リバイバルで、3D化した、1.2同時公開と、3も、息子と2人で見ました。
CGアニメなのに、表情に感情があふれて居るのが凄いと思いました。
投稿: 鷲 | 2011年4月10日 (日) 11時29分
■鷲さま
表情が止まっていても、ジワ~ッと感情が伝わってくるんですよね。あれは、本当に見事。
>リバイバルで、3D化した、1.2同時公開
ああ、前二作も3D化したんですか。
でも、2Dでも十分に面白いですよね。
投稿: 廣田恵介 | 2011年4月10日 (日) 12時00分
トイ・ストーリーを見た後の、NHKのCGアニメが、まるで感情こもってなくって、かなりガッカリした覚えがあります。
>>リバイバルで、3D化した、1.2同時公開
>ああ、前二作も3D化したんですか。
去年の2月に、2本同時で上映したんです。
3の宣伝を兼ねてなんでしょう。
2Dで十分です。
2本続けて3Dを見たら、息子は頭が痛いと言い出しました。
すぐに治ったようでしたが、子供に3Dは良くないかもしれません。
投稿: 鷲 | 2011年4月10日 (日) 13時05分
■鷲さま
3Dにすると、単純に入場料を高くとれますからね。邦画の興行収入に水をあけられている洋画にとっては、もう3Dしか活路は残ってないのでしょう。

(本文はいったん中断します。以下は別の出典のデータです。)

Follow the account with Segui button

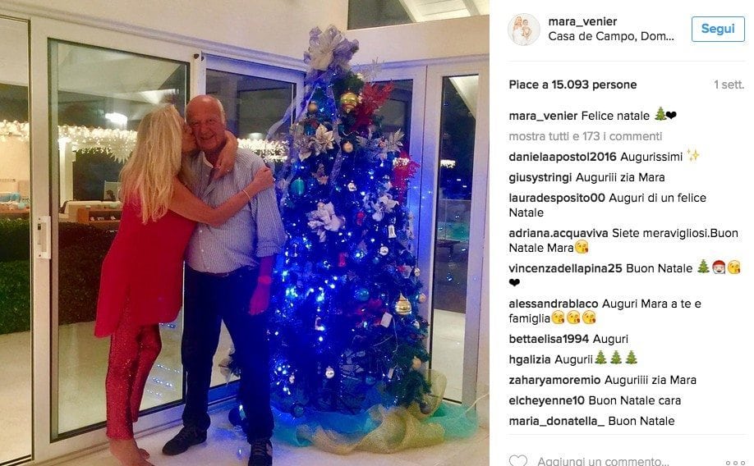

>2本続けて3Dを見たら、息子は頭が痛いと言い出しました。
まあ、そうでしょうね(笑)。大人でも疲れるはずです。
投稿: 廣田恵介 | 2011年4月10日 (日) 18時00分
トイ・ストーリーは特に2が本当に好きで何度も繰り返し見ていたのですが「移民」というワードは恥ずかしながら思い至りませんでした。
トイ・ストーリーは、自分達が流れる時間に対して有限な存在であることをどう受け入れるかという話だと思っているので、トイ・ストーリー3に関しては、あそこで一度「死の覚悟」を経ていることで、都合が良いとも思える「幸福な延命」を物語として受け入れることが出来るように思えます。
投稿: 米田京平 | 2011年4月11日 (月) 15時36分
■米田京平さま
いえ、僕も3を見て、「この幼稚園は移民局じゃないか!」と思い当たっただけですよ。それも、移民女性がアメリカで苦労する映画を見ていたから、そこからの連想です。
>トイ・ストーリーは、自分達が流れる時間に対して有限な存在であることをどう受け入れるかという話
なるほど、そうですね。「古くなる」ということは、耐用年数が限界を迎えることに他なりませんものね。
そこをファンタジーで乗り切り、ラストシーンでは、古いはずのオモチャたちがピカピカになっている――これ、実写でやったらウソに見えるでしょうね。CGの強みだと思います。